** Records for the task follows **

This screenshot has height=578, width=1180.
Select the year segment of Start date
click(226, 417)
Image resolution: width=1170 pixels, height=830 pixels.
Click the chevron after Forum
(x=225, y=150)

** End of Records for the task **

**What you have to do:** Look for the word "height" in the data, then return every line that contains it.

**Solution to the exercise:**
This screenshot has height=578, width=1180.
Image resolution: width=1170 pixels, height=830 pixels.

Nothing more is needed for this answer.